On the merits, we find Elizabeth has not shown more than a scintilla of evidence to survive summary judgment on her undue influence claim. The facts from cases in which undue influence has been found usually involve threats and a fiduciary becoming the primary beneficiary. See Byrd, 279 S.C. at 427-30, 308 S.E.2d at 789-91 (finding sufficient evidence of undue influence when the testator was physically and mentally infirm prior to and during execution of the will and the beneficiary threatened to send the testator to a nursing home and severely restricted visitation); Moorer v. Bull, 212 S.C. 146, 148-49, 46 S.E.2d 681, 681-82 (1948) (holding the issue of undue influence in a contested will case was properly submitted to the jury when there was evidence that the testator's son had a fiduciary relationship with her, she was in fear of her son, and the son indicated an intention to procure her estate for himself); In re Estate of Cumbee, 333 S.C. 664, 671-74, 511 S.E.2d 390, 393-95 (Ct. App. 1999) (finding undue influence when the beneficiaries used baby monitors to monitor the testator's conversations, the testator used hand signals to communicate with visitors because she felt uneasy talking around the monitors, and a beneficiary controlled the testator's finances and was fundamental in procuring a new will for the testator).
Elizabeth provided the affidavit of Rebecca, wherein Rebecca claimed Wendy controlled Testator, attempted to exclude him from visiting with friends and family, and constantly monitored him. However, Rebecca's affidavit does not rise to "more than a scintilla" because it does not indicate that Wendy's alleged control of Testator occurred at or before Testator executed the will. Additionally, Testator was living with his female friend for much of the time before he executed the will.

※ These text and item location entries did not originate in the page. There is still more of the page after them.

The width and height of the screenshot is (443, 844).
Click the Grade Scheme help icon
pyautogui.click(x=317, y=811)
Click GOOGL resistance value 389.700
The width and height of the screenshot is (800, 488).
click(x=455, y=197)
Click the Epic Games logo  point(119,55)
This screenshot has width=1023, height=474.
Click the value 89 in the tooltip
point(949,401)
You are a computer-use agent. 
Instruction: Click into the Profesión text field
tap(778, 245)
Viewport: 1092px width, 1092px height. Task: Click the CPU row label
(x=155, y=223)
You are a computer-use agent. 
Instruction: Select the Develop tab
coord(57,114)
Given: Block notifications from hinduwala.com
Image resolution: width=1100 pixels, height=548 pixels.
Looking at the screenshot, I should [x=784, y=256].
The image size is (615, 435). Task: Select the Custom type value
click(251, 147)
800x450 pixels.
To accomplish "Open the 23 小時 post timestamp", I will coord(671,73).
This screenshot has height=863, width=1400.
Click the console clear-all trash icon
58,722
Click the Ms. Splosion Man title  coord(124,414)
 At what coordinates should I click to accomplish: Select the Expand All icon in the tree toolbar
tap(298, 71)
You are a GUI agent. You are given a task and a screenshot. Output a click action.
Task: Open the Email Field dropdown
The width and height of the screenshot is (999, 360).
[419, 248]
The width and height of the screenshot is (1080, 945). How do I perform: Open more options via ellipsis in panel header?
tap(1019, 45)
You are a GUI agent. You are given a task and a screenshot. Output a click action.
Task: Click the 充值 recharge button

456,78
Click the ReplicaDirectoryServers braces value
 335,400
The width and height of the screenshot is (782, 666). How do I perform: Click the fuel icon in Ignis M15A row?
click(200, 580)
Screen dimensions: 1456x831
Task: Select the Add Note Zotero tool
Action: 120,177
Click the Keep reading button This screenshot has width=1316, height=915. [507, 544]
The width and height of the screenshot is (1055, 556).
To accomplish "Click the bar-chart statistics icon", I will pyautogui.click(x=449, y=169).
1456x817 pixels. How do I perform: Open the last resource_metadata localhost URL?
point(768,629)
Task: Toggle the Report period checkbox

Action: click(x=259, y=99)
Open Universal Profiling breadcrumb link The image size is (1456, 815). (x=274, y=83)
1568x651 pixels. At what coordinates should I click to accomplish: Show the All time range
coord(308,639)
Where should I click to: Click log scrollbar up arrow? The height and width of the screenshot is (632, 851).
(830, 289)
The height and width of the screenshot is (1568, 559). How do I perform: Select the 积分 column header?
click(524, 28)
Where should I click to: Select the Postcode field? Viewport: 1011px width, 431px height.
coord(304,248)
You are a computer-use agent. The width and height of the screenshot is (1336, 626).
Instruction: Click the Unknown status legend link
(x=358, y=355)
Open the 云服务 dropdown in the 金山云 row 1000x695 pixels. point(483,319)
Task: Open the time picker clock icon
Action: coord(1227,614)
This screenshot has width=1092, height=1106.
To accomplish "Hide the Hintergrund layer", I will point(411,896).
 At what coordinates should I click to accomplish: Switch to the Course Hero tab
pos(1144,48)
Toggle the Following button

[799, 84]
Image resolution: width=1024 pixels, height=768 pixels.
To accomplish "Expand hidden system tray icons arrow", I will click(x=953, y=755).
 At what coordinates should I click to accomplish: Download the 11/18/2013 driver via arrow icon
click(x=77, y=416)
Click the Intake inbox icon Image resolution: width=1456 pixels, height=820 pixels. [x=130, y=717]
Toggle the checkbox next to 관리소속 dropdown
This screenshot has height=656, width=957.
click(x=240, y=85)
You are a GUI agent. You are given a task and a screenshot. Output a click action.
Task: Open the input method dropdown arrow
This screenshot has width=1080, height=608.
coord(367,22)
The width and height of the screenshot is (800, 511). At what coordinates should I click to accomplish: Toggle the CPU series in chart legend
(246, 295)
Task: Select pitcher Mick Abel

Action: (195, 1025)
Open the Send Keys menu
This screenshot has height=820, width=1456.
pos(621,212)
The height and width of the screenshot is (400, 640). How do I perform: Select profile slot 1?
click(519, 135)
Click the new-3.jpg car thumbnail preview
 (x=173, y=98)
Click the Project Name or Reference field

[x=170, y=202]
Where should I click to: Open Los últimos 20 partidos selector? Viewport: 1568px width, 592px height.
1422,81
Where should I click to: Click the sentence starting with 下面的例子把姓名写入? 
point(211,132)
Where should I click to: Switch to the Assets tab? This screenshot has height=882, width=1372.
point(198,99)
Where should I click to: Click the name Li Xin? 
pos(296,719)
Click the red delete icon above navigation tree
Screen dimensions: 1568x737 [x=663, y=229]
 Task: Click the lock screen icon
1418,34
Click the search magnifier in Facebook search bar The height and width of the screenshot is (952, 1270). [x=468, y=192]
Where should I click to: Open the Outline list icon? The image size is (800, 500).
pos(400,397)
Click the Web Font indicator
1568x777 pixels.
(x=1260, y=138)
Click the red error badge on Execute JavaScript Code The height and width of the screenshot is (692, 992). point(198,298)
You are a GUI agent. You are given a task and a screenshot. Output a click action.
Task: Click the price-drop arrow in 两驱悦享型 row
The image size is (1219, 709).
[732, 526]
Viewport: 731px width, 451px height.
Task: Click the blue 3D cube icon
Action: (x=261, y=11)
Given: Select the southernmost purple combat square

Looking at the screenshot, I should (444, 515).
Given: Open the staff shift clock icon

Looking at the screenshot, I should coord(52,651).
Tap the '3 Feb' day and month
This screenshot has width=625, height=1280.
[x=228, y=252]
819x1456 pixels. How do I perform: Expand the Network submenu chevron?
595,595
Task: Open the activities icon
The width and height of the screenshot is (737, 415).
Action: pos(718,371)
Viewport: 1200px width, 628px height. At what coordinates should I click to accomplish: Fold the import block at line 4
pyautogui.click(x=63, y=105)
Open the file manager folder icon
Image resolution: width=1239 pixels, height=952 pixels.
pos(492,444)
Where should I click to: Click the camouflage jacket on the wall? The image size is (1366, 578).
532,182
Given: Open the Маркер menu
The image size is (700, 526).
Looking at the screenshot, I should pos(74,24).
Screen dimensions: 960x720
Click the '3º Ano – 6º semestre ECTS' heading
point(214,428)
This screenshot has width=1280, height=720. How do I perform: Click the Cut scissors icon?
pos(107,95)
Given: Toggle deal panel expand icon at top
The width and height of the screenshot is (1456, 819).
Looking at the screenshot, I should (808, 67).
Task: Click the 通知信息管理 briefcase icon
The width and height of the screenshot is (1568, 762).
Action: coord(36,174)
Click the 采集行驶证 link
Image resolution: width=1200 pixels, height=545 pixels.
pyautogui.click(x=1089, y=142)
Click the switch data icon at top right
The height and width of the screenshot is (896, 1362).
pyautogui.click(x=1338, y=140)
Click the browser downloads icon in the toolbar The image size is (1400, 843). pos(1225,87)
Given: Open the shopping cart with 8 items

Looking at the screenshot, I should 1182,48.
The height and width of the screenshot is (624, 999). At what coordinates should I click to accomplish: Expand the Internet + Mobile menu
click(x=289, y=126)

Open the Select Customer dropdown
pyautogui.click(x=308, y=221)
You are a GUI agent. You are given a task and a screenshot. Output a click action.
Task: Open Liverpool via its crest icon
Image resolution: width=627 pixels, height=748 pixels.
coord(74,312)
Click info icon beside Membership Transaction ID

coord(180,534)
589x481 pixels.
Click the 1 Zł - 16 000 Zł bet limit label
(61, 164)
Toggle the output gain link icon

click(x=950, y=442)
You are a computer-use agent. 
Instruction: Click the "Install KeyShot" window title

Moreover, we believe that even if Elizabeth provided evidence of influence, she has not presented evidence that the influence was brought directly to bear upon the making of Testator's will. See Mock, 266 S.C. at 277, 222 S.E.2d at 774 (noting the influence exerted must be "brought directly to bear upon the testamentary act"). Elizabeth provided affidavits of witnesses with whom Testator spoke regarding how his estate was to be distributed. Elizabeth argues this evidence shows that the disposition in the will is significantly different than Testator's intended distribution. However, as discussed supra, we find there are not significant differences between the conversations Testator had with witnesses regarding the intended distribution of his estate and the actual distribution made in the will, so as to suggest any influence was brought directly to bear upon the making of Testator's will. Even if the division of Testator's assets in his will was unequal, that fact alone is not sufficient to set aside his will on the basis of undue influence. See Whetstone, 209 S.C. at 90, 39 S.E.2d at 132 ("The mere fact that the testator made an unequal, partial[,] or seemingly unjust division of his property is no ground for setting it aside.").
In conclusion, we find Elizabeth did not preserve her presumption-of-undue-influence argument and ultimately has not shown more than a scintilla of evidence to survive summary judgment on her undue influence claim. Therefore, we find the circuit court properly granted summary judgment.
AFFIRMED.
GEATHERS, MCDONALD, and HILL, JJ., concur.